Primeiro: “Direitos à liberdade e de deslocação”
- Os municípios com nível “mais elevado de risco” podem impor restrições de deslocação;
- Os municípios com nível “mais elevado de risco” podem, “na medida do estritamente necessário e de forma proporcional”, impor “a proibição de circulação na via pública durante determinados períodos do dia ou determinados dias da semana”;
Segundo: “Iniciativa privada, social e cooperativa”
- O Estado pode utilizar – “preferencialmente por acordo” – utilizar os “recursos, meios e estabelecimentos de prestação de cuidados de saúde integrados nos setores privado, social e cooperativo, mediante justa compensação, em função do necessário para assegurar o tratamento de doentes com COVID-19 ou a manutenção da atividade assistencial relativamente a outras patologias;
Terceiro: “Direitos dos trabalhadores”
- O Estado pode mobilizar, através pelas autoridades públicas competentes, quaisquer colaboradores de entidades públicas, privadas, do setor social ou cooperativo (…) “para apoiar as autoridades e serviços de saúde, nomeadamente na realização de inquéritos epidemiológicos, no rastreio de contactos e no seguimento de pessoas em vigilância ativa”;
Quarto: “Direito ao livre desenvolvimento da personalidade e vertente negativa do direito à saúde”
- O Estado pode impor a realização de “controlos de temperatura corporal, por meios não invasivos, assim como a realização de testes de diagnóstico de SARS-CoV-2”, para efeitos de acesso e permanência "no local de trabalho ou como condição de acesso a serviços ou instituições públicas, estabelecimentos educativos e espaços comerciais, culturais ou desportivos, na utilização de meios de transporte ou relativamente a pessoas institucionalizadas ou acolhidas em estruturas residenciais, estabelecimentos de saúde, estabelecimentos prisionais ou centros educativos e respetivos trabalhadores".
O estado de emergência já vigorou em Portugal durante esta pandemia, entre 19 de março e 2 de maio, com duas renovações, por um total de 45 dias.
Na segunda-feira de manhã, Marcelo Rebelo de Sousa recebeu o primeiro-ministro, António Costa, que lhe propôs que fosse decretado o estado de emergência, "com natureza preventiva", para "eliminar dúvidas" sobre a ação do Governo para responder à pandemia da Covid-19.
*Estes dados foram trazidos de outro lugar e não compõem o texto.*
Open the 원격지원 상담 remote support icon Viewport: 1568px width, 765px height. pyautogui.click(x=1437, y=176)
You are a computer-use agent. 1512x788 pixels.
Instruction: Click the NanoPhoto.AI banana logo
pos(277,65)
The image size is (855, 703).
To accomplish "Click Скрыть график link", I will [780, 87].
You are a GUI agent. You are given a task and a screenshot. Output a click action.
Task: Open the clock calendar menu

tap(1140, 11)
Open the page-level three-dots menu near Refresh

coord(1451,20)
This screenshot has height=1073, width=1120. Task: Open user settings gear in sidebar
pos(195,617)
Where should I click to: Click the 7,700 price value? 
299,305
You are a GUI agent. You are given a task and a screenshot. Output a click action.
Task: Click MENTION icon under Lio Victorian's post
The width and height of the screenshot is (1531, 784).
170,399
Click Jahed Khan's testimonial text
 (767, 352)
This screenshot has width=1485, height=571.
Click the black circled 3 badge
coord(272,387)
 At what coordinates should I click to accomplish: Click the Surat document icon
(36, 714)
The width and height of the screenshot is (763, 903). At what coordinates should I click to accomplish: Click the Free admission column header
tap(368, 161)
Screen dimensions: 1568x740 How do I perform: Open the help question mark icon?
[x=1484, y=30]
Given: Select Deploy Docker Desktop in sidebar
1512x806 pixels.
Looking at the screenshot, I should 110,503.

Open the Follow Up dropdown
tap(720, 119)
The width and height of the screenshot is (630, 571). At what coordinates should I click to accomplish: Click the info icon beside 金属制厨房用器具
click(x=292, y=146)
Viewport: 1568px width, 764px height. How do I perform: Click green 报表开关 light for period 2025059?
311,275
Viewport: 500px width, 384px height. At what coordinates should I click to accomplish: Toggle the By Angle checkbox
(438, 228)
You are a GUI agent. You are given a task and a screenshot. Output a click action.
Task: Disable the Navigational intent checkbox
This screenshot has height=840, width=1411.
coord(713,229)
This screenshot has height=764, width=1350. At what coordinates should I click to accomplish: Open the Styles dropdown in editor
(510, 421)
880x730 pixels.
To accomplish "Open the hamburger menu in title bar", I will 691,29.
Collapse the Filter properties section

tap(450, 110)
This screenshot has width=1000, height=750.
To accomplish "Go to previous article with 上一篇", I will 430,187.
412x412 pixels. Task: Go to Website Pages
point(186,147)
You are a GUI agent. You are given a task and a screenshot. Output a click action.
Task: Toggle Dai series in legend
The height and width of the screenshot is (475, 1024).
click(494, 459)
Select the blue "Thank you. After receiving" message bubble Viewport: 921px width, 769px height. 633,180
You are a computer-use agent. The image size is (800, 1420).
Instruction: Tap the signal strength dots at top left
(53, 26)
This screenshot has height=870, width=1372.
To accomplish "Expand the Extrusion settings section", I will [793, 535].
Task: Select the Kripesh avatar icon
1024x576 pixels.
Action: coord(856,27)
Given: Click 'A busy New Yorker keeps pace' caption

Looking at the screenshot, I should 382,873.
Ao longo desse dia, o chefe de Estado ouviu os nove partidos com assento parlamentar e entre terça e quarta-feira os parceiros sociais.
De acordo com a Constituição, invocando a verificação de uma situação de calamidade pública, como é o caso, o Presidente da República pode declarar o estado de emergência, no todo ou em parte do território nacional, mas para isso tem de ouvir o Governo e de ter autorização da Assembleia da República.
O estado de emergência permite suspender o exercício alguns dos direitos, liberdades e garantias, que têm de estar especificados na respetiva declaração, e não pode ter duração superior a 15 dias, sem prejuízo de eventuais renovações com o mesmo limite temporal.
Em Portugal, onde os primeiros casos de infeção com o novo coronavírus foram detetados no dia 2 de março, já morreram 2.740 pessoas com esta doença, num total de mais de 160 mil casos de infeção contabilizados, de acordo com a Direção-Geral da Saúde (DGS).
PS, PSD, BE, CDS-PP e PAN votaram a favor de todas as declarações do estado de emergência, entre março e maio.
A primeira declaração do estado de emergência, inédita em democracia, foi aprovada no parlamento sem votos contra, no dia 18 de março, com abstenções de PCP, PEV, Iniciativa Liberal e da deputada não inscrita Joacine Katar Moreira.
A primeira renovação, duas semanas depois, teve um voto contra, do deputado único da Iniciativa Liberal, João Cotrim de Figueiredo, e abstenções de PCP, PEV, Chega e de Joacine Katar Moreira.
O terceiro decreto do estado de emergência foi aprovado em 16 de abril com abstenções de Chega e PEV e votos contra de PCP, Iniciativa Liberal e de Joacine Katar Moreira.